Pre-retirees and retirees are often told — especially this time of year — to rebalance their portfolios.
Rebalancing is, of course, the process of selling this and buying that so that your assets are allocated according to your investment plan, such as 60% stocks and 40% bonds.
Oftentimes, especially in years such as 2014, allocations get out of whack. In fact, an investor who started 2014 with a traditional 60% stock/40% bond portfolio would have had a 62% stock/38% bond portfolio by year’s end. And that sort of asset allocation might warrant, according to some experts, a rebalancing.
“Rebalancing periodically is a good way to maintain a well-diversified, risk-appropriate portfolio, particularly when markets are volatile,” says Christopher Jones, chief investment officer of Financial Engines, a financial adviser based in Sunnyvale, Calif.
Others agree. “Rebalancing is a good idea, particularly if you haven’t done so in a while,” says Jerry Miccolis, a principal and chief investment officer with Giralda Advisors in Madison, N.J., and author of Asset Allocation for Dummies.
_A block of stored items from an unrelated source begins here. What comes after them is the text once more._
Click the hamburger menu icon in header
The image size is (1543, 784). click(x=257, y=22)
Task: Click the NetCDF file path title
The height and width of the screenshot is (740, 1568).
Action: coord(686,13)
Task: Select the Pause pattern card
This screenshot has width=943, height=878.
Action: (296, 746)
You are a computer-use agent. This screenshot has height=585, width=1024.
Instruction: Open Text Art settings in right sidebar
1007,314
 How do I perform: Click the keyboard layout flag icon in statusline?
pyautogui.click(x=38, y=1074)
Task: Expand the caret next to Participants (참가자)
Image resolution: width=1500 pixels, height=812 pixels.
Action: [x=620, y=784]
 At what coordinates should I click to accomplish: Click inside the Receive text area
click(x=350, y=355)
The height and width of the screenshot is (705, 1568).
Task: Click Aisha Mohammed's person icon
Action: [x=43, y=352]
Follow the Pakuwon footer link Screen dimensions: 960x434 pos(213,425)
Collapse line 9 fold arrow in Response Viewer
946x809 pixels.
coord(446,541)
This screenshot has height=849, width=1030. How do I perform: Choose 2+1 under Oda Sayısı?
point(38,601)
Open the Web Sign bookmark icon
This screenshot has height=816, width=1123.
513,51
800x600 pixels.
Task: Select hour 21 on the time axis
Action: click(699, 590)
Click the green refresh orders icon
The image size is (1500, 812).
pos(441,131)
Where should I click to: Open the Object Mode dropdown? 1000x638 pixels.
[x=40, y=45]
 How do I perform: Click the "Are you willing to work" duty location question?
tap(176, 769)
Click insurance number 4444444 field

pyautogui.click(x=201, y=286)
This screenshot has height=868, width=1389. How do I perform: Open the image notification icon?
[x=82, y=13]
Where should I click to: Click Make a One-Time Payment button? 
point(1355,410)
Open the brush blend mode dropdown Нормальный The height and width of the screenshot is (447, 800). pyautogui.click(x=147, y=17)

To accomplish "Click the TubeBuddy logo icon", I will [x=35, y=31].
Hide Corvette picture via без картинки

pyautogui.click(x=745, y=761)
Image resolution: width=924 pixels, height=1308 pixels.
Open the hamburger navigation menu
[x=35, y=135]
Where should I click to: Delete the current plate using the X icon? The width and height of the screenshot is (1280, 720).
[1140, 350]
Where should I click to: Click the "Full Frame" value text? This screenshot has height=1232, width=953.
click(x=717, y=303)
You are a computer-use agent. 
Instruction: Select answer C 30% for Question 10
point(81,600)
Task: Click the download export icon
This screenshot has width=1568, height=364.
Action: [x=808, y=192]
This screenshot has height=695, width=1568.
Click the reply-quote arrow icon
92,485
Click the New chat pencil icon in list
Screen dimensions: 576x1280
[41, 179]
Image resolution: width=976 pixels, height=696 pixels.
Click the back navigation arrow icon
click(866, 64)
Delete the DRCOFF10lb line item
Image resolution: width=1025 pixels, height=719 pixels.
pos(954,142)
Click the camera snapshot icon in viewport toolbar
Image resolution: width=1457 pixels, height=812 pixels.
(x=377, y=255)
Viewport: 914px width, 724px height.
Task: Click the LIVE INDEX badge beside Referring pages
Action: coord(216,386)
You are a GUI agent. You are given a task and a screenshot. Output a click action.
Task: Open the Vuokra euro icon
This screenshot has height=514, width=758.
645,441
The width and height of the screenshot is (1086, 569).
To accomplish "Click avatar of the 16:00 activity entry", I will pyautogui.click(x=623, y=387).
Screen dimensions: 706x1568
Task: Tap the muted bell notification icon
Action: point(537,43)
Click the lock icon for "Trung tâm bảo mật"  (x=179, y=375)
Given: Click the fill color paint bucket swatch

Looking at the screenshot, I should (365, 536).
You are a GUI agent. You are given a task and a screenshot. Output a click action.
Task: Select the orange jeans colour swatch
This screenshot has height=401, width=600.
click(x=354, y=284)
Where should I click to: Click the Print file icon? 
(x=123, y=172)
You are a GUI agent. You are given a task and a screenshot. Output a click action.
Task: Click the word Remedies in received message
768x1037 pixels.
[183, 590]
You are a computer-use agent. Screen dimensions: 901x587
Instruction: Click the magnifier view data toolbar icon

Why so? “Left unattended, your asset allocation can get seriously out of whack,” says Miccolis. “If you haven’t rebalanced back to your target weights by asset class in over a year, you are likely overweight in U.S. equities, given their sustained bull run since early 2009, and therefore your portfolio is likely more risky than you had planned.”
But rebalancing is easier on paper than in reality. In essence, it means selling your winners and buying your losers. And that’s not so easy to do. “When the market is performing well, there can be a temptation to ‘ride winners,’ but doing so means you could be taking on more risk than you had originally planned,” says Jones.